Il recrée également avec humour les tensions de ces années aux Etats-Unis et les considérables moyens sécuritaires déployés pour faire face à la hantise du communisme,
Imitation Game de Morten Tydlum
A la tête de grosses têtes en tous genres, le célèbre mathématicien britannique Alan Turing va aider les Alliés à remporter la Seconde Guerre mondiale en décryptant les codes d'Enigma, la fameuse machine utilisée par les nazis,et réputée inviolable jusque-là. .
Pour son premier long-métrage américain inspiré du livre biographique d'Andrew Hodges, le Norvégien Morten Tydlum raconte cette histoire, tout en se penchant sur la vie du pionnier de l'ordinateur. Persécuté pour son homosexualité, ce héros de guerre discret est retrouvé mort (suicide ou accident) par empoisonnement au cyanure le 7 juin 1954. Il avait 42 ans.
Benedict Cumberbatch, livre une remarquable prestation dans ce passionnant thriller en enfilant le costume d’un personnage hors norme, génial ancêtre de l'intelligence artificielle, réhabilité par la reine Elizabeth en 2013.
La loi du marché de Stéphane Brizé
Thierry, quinqua chômeur, marié et père d’un enfant handicapé, galère depuis vingt mois. Il finit par se retrouver vigile dans un supermarché, puis auxiliaire de sécurité, chargé d’espionner les clients chapardeurs potentiels et ses malheureux collègues mal payés tentés d’en faire autant.

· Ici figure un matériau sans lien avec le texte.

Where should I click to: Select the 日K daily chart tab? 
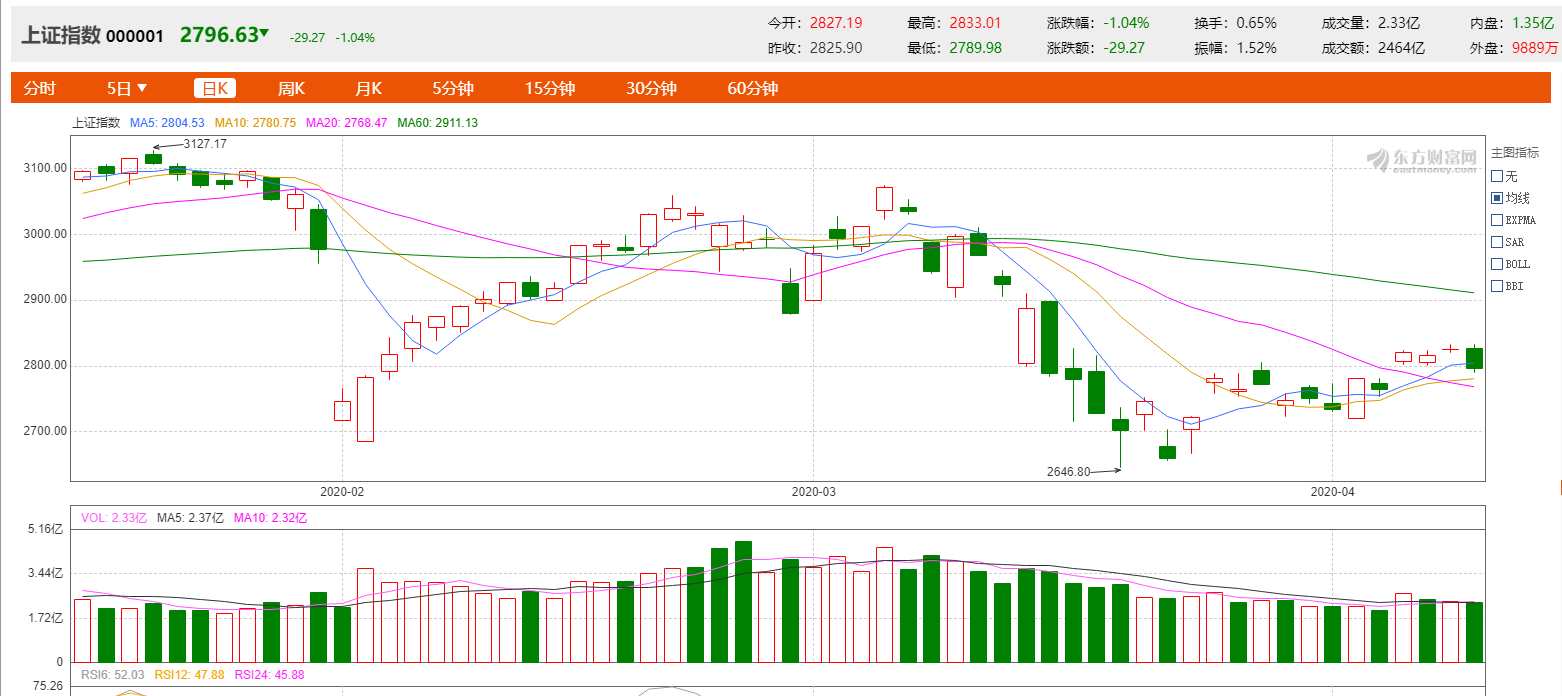pyautogui.click(x=215, y=88)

Dans cette fiction sociale au froid réalisme documentaire Stéphane Brizé raconte l’histoire de la défaite programmée des exclus. En évoquant la brutalité du marché pour les pauvres qui deviennent toujours plus pauvres, face à l’indécence des gros qui ne cessent de s’engraisser sur leur dos. Un rôle sur mesure, pour l’excellent Vincent Lindon qui lui a permis de décrocher le prix de meilleur acteur à Cannes.

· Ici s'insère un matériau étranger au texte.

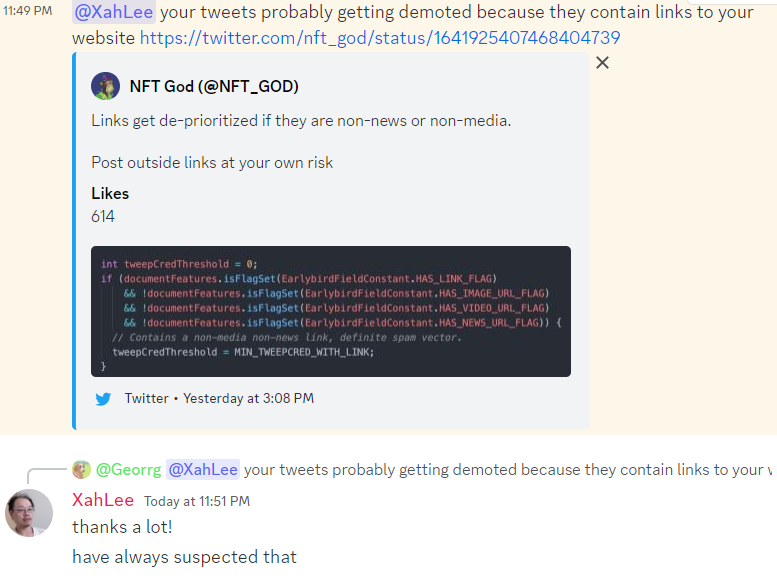Click the Likes heading in the embed

point(110,193)
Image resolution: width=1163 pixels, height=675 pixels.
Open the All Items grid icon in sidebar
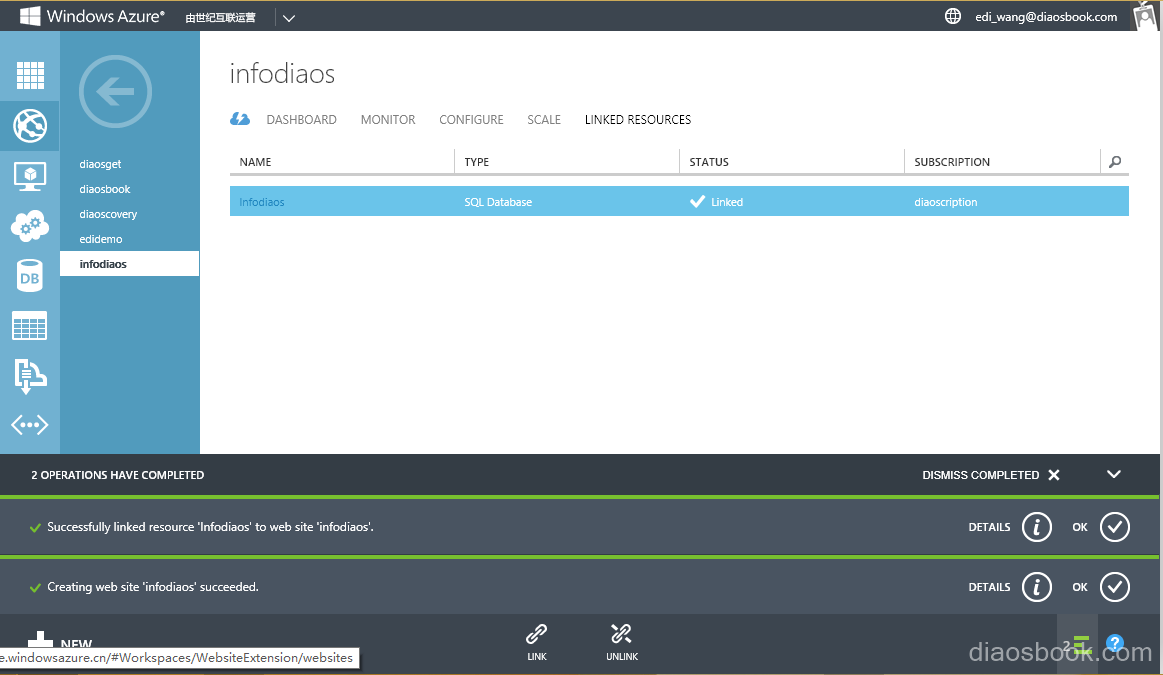30,76
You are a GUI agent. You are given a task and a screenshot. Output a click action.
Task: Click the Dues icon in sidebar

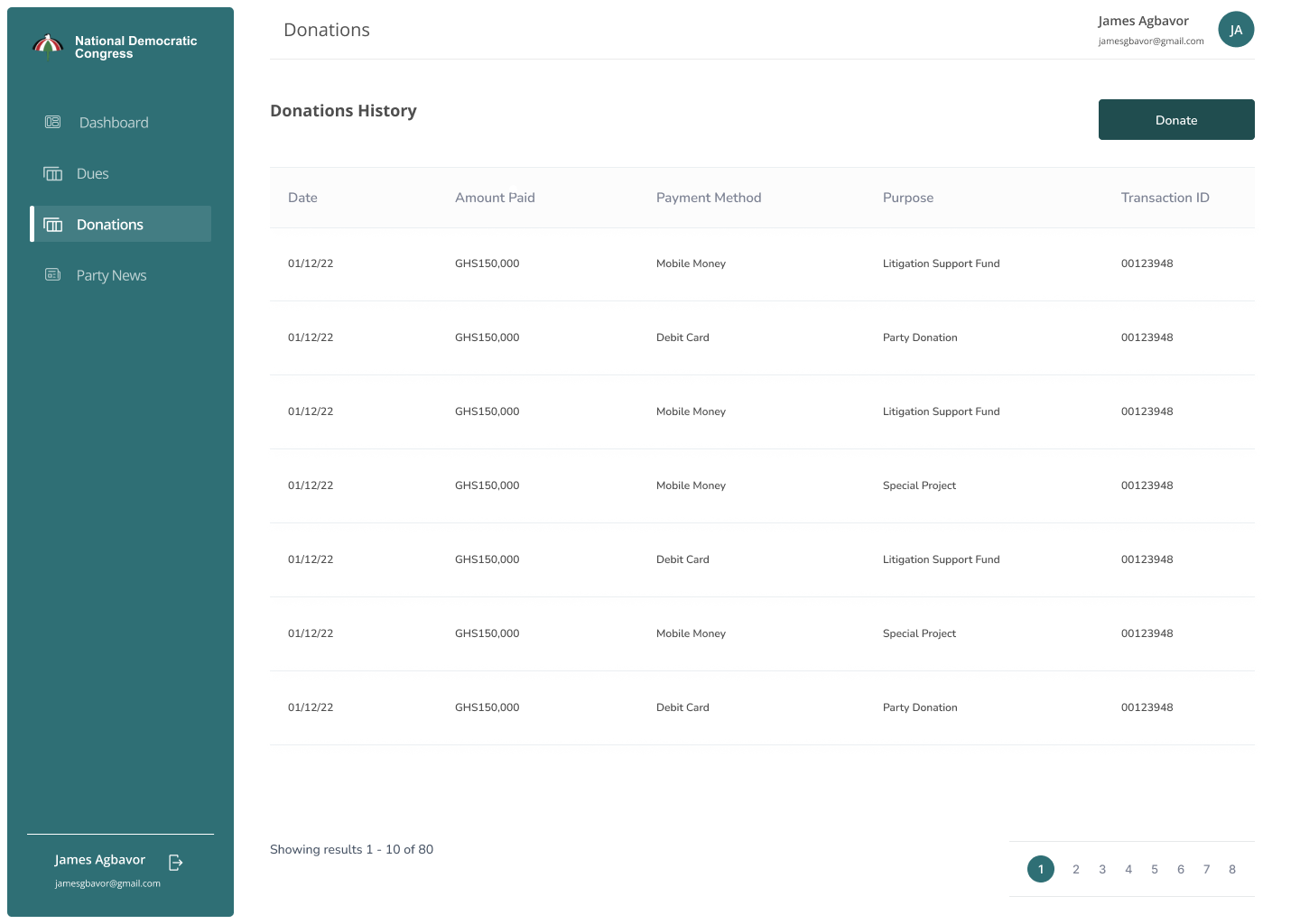(x=53, y=173)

Back Home de Joachim Trier
Le premier film en anglais du cinéaste norvégien se déroule trois ans après la mort inattendue d’une célèbre reporter de guerre (Isabelle Huppert) dans un accident de voiture. Elle a plongé en plein chaos un mari (Gabriel Byrne) et deux garçons, un jeune adulte qui vient d’être papa et un ado en crise de 14 ans féru de jeux vidéo violents.
Leur chagrin est ravivé par la préparation d’une exposition à New York sur le travail de leur épouse et mère. Doublé d’un bouleversement avec la révélation d’un douloureux secret. Les trois se réunissent dans la maison familiale et Trier propose le points de vue de chacun sur le drame.
Le plus intéressant dans ce film parfaitement interprété, c’est la construction d’un récit hypnotique et troublant, morcelé entre rêves, flash-backs et regards différents reflétant la complexité de l’existence.
La belle saison de Catherine Corsini
Cécile de France et Izïa Higelin portent magnifiquement cette histoire d’amour homosexuelle bouleversante, joyeuse, sombre et mélodramatique entre Delphine, une jeune paysanne de 23 ans rêvant d’avoir sa ferme et Carole, une Parisienne de 35 ans alors en couple avec un homme et très investie dans le combat féministe des seventies.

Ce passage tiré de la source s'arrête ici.